In this paper we highlight the tight connection between the high-level and low-level representations involved in signed languages. Signed languages are fully-formed languages that serve as a means of communication between deaf people. They are characterized by meanings: they have their own rules of compositional elements, grammatical structure, and prosody; but they also include multimodal components that are put into action by movements. They are indeed by essence multi-channel, in the sense that several modalities are implicated when performing motion: body, hands, facial expression, gaze direction, acting independently but participating all together to convey meaningful and discriminative information. In signed language storytelling for example, facial expressions may be used to qualify actions, emotions, and enhance meaning.

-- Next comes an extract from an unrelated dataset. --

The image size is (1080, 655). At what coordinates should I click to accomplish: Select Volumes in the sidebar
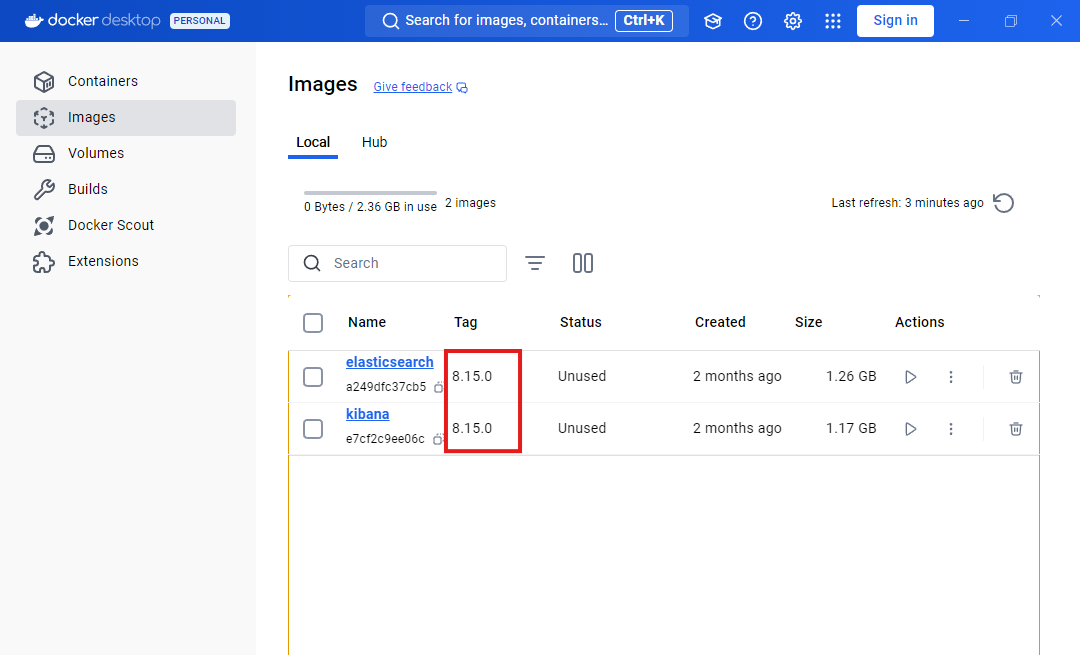click(x=96, y=153)
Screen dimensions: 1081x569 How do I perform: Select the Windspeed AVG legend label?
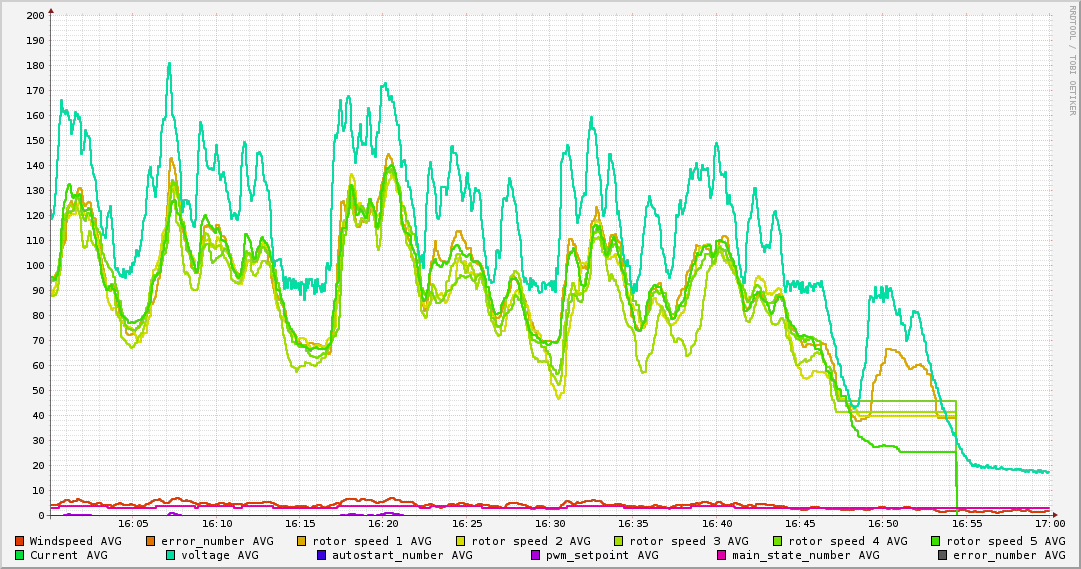[75, 541]
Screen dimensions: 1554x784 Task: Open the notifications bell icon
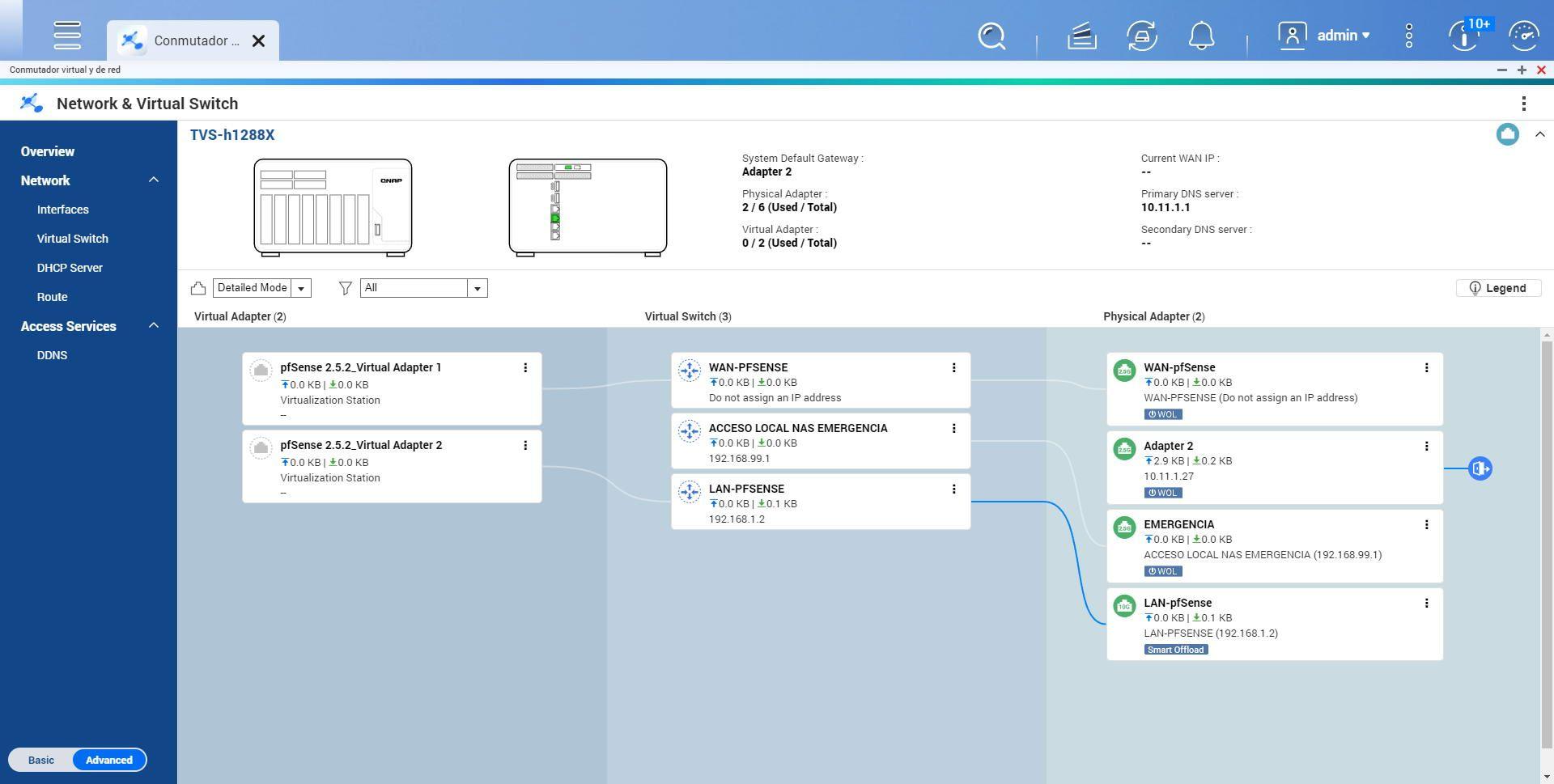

We focus on data-driven models, which are based on observations of real signed language gestures, using captured motion or videos. Motion capture allows us to find relevant representations that encode the main spatio-temporal characteristics of gestures. In the same way, analyzing videos may lead to annotations where significant labels indicate the morpho-syntactic nature of elements composing gestures, and may constitute a starting point for determining phonetic structures. By combining both pieces of information, motion capture data and videos, we may also extract accurate low and high level features that help to understand sign language gestures. We believe that data-driven methods, incorporating constraints extracted from observations, significantly improve the quality and the credibility of the synthesized motion. To go beyond, we propose this synthesis-by-analysis method, corrected by a perceptual evaluation loop, to model the underlying mechanisms of signed language gesture production.

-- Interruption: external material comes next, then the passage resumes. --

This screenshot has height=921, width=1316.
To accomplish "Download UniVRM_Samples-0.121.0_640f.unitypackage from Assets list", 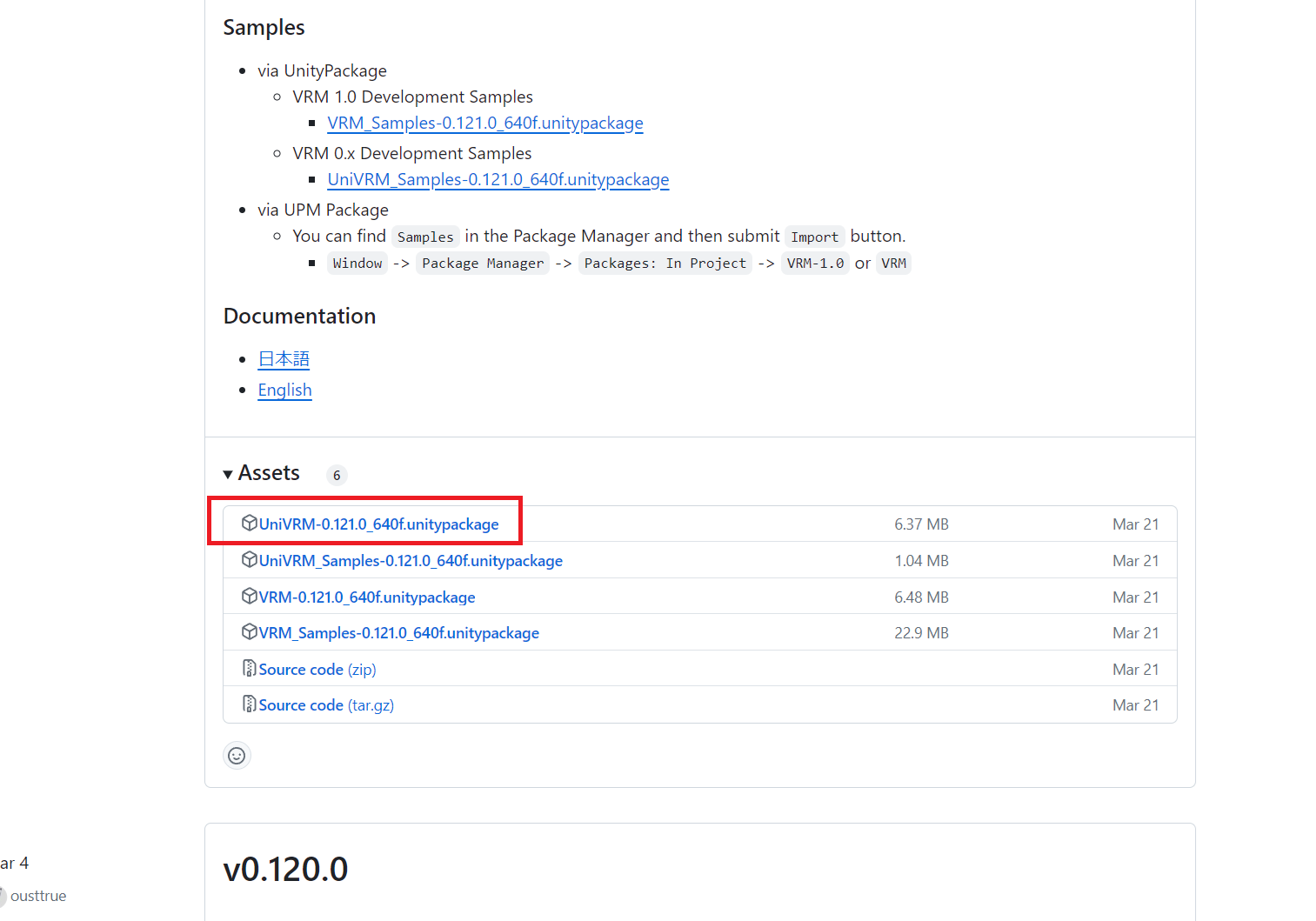I will 411,561.

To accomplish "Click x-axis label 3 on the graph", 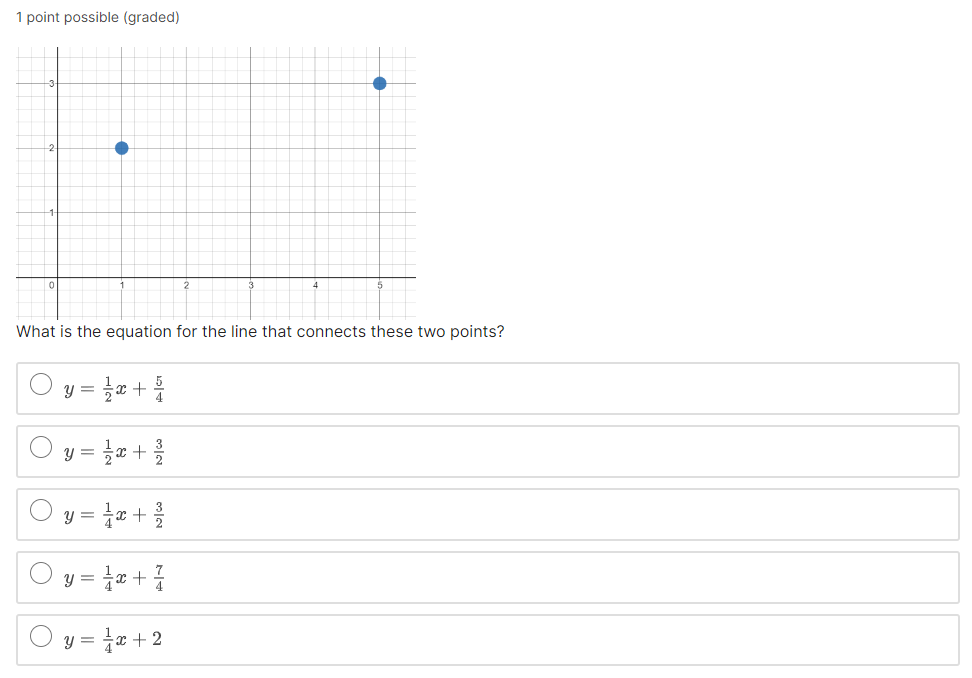I will point(251,285).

In the remainder of the paper, we propose a guideline aiming at characterizing the role of sensory-motor information for signed language understanding and production, based on the motor theory of sign language perception. We then provide a general methodology for analyzing, synthesizing, and evaluating signed language gestures, where different sensory data are used to extract linguistic features and infer motor programs, and to determine the action to perform in a global action-perception loop. The different concepts and models are illustrated by related works, both from the points of view of signed language linguistics and movement science communities.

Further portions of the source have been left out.